Matarazzo, Restany encabeçara um debate no Museu de Arte Moderna de Paris no dia 16 de junho de 1969, com artistas e comissários das delegações européias, a fim de discutirem suas participações na 10ª Bienal. Esta reunião resultou em uma carta-circular1, que contava com um total de 321 assinaturas de artistas e intelectuais e expunha os principais motivos das desistências, o principal deles dizia respeito à censura os atos truculentos do regime militar direcionados aos artistas brasileiros. Reforçando o conceito dessa teia solidária de críticos de arte e artistas contrários à censura e às agressões derivadas da instauração do AI-5, notícias da carta-circular assinada pelos europeus já haviam alcançado os Estados Unidos em meados de julho, e a delegação estadunidense começava a sentir os efeitos dessa reverberação. Em um artigo publicado no New York Times em 17 de Julho de 1969, entitulado “São Paulo Show Loses U.S. Entry”, a crítica de arte Grace Glueck escrevera o que se segue:

A exposição dos Estados Unidos planejada para a Bienal de São Paulo, no Brasil, a maior entre as grandes bienais internacionais de arte, foi cancelada devido a desistência de nove artistas participantes, como protesto às repressivas táticas do regime militar brasileiro. Notando que a exibição havia sido prejudicada devido a retirada de nove dos 23 artistas que inicialmente haviam aceitado participar da mostra, Gyorgy Kepes, diretor do Centro de Estudos Visuais Avançados (Center for Advanced Visual Studies) e organizador da participação, disse: “A maioria [dos artistas] escolheu boicotar o evento como forma de registrar seus protestos contrários a falta de processos democráticos e consequente maus tratos de artistas e intelectuais no Brasil” (GLUECK, 1969, p.1, tradução nossa)

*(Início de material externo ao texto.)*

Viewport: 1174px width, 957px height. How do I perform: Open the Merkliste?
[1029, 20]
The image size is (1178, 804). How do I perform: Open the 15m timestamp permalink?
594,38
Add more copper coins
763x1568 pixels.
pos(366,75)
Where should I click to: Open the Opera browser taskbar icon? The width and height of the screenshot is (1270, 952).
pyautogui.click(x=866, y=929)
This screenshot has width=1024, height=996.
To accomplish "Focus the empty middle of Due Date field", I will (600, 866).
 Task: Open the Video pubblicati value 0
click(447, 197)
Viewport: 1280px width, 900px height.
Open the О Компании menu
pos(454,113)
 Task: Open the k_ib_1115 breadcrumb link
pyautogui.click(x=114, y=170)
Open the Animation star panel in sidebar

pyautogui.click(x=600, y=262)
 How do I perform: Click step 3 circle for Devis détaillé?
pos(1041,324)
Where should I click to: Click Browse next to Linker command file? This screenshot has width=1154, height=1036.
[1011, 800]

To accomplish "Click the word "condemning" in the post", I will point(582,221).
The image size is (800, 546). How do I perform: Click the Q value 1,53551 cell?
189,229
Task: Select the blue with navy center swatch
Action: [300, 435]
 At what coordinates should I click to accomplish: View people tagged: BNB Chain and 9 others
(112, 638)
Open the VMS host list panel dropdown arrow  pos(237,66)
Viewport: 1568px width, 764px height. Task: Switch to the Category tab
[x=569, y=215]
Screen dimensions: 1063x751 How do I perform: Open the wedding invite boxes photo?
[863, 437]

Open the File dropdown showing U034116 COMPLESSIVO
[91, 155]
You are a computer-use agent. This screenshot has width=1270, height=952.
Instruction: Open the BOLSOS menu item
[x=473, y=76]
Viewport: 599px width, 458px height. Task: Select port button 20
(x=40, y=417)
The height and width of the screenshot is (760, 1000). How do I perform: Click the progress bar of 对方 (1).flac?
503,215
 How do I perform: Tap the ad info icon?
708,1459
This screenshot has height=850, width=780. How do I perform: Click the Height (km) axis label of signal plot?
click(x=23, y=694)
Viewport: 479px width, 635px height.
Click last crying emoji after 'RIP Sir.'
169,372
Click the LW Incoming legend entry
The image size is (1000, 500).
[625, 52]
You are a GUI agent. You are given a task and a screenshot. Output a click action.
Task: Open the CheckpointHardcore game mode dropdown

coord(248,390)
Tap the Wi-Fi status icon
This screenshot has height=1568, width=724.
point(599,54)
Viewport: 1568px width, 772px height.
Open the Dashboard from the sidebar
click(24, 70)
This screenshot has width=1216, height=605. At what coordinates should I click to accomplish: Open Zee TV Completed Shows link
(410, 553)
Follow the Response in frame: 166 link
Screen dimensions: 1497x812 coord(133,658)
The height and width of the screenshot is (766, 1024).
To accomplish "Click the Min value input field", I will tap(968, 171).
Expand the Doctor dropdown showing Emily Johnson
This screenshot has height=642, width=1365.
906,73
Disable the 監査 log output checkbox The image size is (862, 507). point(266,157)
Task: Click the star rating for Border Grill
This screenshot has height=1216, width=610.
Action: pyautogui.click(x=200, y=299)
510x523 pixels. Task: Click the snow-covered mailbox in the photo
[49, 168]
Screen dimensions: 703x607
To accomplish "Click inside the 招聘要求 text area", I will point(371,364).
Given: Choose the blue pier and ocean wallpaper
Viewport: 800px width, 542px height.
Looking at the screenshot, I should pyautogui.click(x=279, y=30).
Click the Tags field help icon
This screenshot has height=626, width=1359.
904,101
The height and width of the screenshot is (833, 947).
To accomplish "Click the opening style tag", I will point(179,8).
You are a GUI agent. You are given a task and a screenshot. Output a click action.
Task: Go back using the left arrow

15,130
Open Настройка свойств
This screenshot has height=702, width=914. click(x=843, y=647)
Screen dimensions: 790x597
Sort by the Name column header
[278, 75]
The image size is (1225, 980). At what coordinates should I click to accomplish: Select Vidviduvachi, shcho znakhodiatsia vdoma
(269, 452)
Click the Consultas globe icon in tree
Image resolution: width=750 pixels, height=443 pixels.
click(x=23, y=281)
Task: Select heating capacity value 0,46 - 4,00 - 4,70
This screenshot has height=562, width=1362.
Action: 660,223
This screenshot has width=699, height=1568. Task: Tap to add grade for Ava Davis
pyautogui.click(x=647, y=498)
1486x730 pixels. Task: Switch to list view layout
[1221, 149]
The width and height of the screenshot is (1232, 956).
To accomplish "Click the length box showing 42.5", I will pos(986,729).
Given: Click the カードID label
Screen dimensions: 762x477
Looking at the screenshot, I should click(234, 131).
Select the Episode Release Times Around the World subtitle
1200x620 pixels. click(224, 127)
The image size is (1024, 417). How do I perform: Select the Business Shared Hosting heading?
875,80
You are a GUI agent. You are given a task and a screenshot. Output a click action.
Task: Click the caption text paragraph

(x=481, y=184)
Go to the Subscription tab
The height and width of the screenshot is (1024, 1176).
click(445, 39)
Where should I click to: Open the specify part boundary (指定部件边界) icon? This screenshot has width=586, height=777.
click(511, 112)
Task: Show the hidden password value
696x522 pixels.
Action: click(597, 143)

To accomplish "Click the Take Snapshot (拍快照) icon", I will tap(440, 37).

Deste modo, o movimento de boicote à 10ª Bienal de São Paulo foi ganhando fôlego a partir da atuação ativa dos críticos de arte, muitos deles ocupando o cargo de comissários de suas delegações, resultando na recusa de mais de oitenta por cento dos artistas previamente confirmados para o certame de 1969. O artigo de Pedrosa de 11 de julho, em que o crítico nomeia o movimento com o epíteto de “Non à la Bienal de São Paulo”, deixa clara essa atuação politicamente e socialmente engajada dos críticos de arte na luta em favor dos direitos humanos e da democracia. Respondendo à questão posta pela crítica de arte Sylvia Werneck em seu artigo publicado na Revista da USP em 2014 se “é possível uma crítica socialmente ativa?”, afirmamos com veemência que não só é possível, como de fato aconteceu, deixando marcas indeléveis na recente historiografia brasileira da arte.

REFERÊNCIAS

GLUECK, Grace. São Paulo Show Loses U.S. Entry. New York Times, Nova York, 17 jul. 1969. p. 24, L+. PEDROSA, Mário (pseud. Luís Rodolfho). Paris: “Non a la Bienale” de São Paulo. Correio da Manhã, Rio de Janeiro, 11 de jul. de 1969, segundo caderno, nº 23384, ano LX. Disponível em: http://memoria.bn.br/docreader/DocReader.aspx?bib=089842_07&pagfis=102542. RESTANY, Pierre. [carta] 10 de jun. 1969, Paris [para] MATARAZZO SOBRINHO, Francisco, São Paulo, 1f. Carta de desistência de Pierre Restany frente a organização da Sala Especial de Arte e Tecnologia da X Bienal de São Paulo. Fonte: Arquivo Histórico Wanda Svevo.